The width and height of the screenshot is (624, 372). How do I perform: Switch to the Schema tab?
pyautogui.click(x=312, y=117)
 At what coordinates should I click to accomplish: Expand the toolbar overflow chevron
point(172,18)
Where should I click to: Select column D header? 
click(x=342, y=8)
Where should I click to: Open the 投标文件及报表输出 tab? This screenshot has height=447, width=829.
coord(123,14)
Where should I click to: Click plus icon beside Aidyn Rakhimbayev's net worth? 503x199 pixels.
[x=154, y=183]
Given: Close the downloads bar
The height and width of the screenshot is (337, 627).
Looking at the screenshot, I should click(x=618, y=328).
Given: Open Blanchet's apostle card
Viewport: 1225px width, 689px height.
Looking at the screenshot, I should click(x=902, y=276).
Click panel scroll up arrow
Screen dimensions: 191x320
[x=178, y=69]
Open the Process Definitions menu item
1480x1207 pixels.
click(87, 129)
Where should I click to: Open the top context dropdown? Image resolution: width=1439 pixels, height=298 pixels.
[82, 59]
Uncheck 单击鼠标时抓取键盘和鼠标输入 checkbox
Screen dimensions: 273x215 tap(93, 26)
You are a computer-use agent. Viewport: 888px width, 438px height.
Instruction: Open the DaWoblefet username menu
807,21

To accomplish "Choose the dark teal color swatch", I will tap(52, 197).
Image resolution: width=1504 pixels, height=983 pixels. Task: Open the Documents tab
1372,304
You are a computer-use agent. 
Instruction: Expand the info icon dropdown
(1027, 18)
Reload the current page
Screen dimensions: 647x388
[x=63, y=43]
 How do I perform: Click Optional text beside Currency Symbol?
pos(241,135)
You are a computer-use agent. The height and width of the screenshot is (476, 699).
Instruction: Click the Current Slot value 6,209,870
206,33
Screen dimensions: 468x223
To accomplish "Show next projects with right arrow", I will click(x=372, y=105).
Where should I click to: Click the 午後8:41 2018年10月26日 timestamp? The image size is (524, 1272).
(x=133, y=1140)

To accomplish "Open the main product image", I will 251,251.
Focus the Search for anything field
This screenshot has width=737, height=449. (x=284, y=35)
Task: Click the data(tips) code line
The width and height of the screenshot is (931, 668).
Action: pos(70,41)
-- -- --
=== What needs to be done ===
Reply with a number alone, the number of lines of the records that hold the word "will".

=== Answer section ===
3